> SET TASK 1
Name the three things that the essay on patience and technology says people once had to wait for.
> SET TASK 2
Convert the stretch of the listing from the line that contains "The image size" through the end of the listing into a JSON list of strings, one string per line, leaving out blank lines.

> QUOTED TEXT
• • • • • • •
Just like cursive handwriting, I fear that learning patience is being thrown by the wayside, thanks to the phenomenal advances with technology. Just ask Gun's and Roses, all you need is a little patience. In my day you had to wait.  Wait to get a letter, wait to get a phone call, wait in line to buy concert tickets.  Now everything is at our finger tips, it is fast, cheap and plentiful.  It is challenging to even remember a life with out texting, mobile GPS or instant downloads. I am very glad that my generation still got to experience the pain of waiting.  I feel patience is becoming a lost art, like macramé or manners. 
 
having two teenagers  has provided me with first hand what this tech savvy culture has done to these mini humans.  I mean, seriously, experience an internet outage for a few hours and you would think Armageddon has arrived.  There have been a few times that I have forgotten to pay the Mediacom bill and the texts and phone calls that I received while at work were straight up hilarious. 
 
Mom, call home immediately!
Why?   What happened? 
The cable's out and so is the internet, so I can't even watch Netflix :( 
Read a book, color a picture, clean your room; it will be okay.
You're so unfair.
I know.
 
And so it goes.  On the other hand technology has made it easier to connect.  Kid's these days can reach out and talk to each other easier because sometimes it is less stressful to text, type or Skype than to speak directly to someone else.  I know that had I had access to the internet as teenager, I would have been able to deal with my sexuality a lot easier and probably would have come out much earlier,dramatically altering  my life as I know it today. The community that the internet has fostered, to enact social change; such as, ending bullying, supporting LGBT youth or fundraising to support artist world wide has been amazing, almost unbelievable.

Technology has allowed us to see into the homes of other cultures thousands of miles away.  It has allowed us to come together and build more of a global community and for that I am glad my children have instant access.  We are definitely in a new age.  The world seems to be moving faster than we can catch up with.  Connecting is great, easy access is wonderful; which is probably why crotch-less panties will never go out of style.  I just hope this generation can still learn to smell the flowers, but I shouldn't worry, I'm sure there will be an app for that.
• • • • • • •
> DATA ENTRIES
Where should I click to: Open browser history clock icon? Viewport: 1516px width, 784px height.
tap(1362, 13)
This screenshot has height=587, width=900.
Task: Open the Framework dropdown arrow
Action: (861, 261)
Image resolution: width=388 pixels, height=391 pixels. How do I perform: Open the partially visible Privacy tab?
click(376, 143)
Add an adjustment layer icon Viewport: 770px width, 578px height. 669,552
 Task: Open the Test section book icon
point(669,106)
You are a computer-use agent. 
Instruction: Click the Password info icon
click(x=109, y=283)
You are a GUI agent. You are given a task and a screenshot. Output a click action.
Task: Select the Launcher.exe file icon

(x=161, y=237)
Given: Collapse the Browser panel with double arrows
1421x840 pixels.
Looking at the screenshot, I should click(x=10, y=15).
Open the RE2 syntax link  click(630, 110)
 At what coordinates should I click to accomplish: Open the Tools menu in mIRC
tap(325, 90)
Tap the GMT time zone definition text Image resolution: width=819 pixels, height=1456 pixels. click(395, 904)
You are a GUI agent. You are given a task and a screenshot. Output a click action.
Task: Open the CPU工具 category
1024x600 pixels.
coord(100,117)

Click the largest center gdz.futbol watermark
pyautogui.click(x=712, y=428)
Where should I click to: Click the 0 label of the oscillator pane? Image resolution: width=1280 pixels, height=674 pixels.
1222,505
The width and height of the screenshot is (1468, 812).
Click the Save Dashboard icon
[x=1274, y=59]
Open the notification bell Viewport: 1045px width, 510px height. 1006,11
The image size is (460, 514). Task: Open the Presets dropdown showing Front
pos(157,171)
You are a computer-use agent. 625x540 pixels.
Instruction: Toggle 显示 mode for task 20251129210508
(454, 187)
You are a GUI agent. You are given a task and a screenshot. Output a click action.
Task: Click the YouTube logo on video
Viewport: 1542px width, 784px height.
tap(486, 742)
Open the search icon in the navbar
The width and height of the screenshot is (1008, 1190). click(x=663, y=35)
• • • • • • •
> CORRECT OUTPUT 1
- Getting a letter
- Getting a phone call
- Standing in line to buy concert tickets

> CORRECT OUTPUT 2
[
  "The image size is (460, 514). Task: Open the Presets dropdown showing Front",
  "pos(157,171)",
  "You are a computer-use agent. 625x540 pixels.",
  "Instruction: Toggle 显示 mode for task 20251129210508",
  "(454, 187)",
  "You are a GUI agent. You are given a task and a screenshot. Output a click action.",
  "Task: Click the YouTube logo on video",
  "Viewport: 1542px width, 784px height.",
  "tap(486, 742)",
  "Open the search icon in the navbar",
  "The width and height of the screenshot is (1008, 1190). click(x=663, y=35)"
]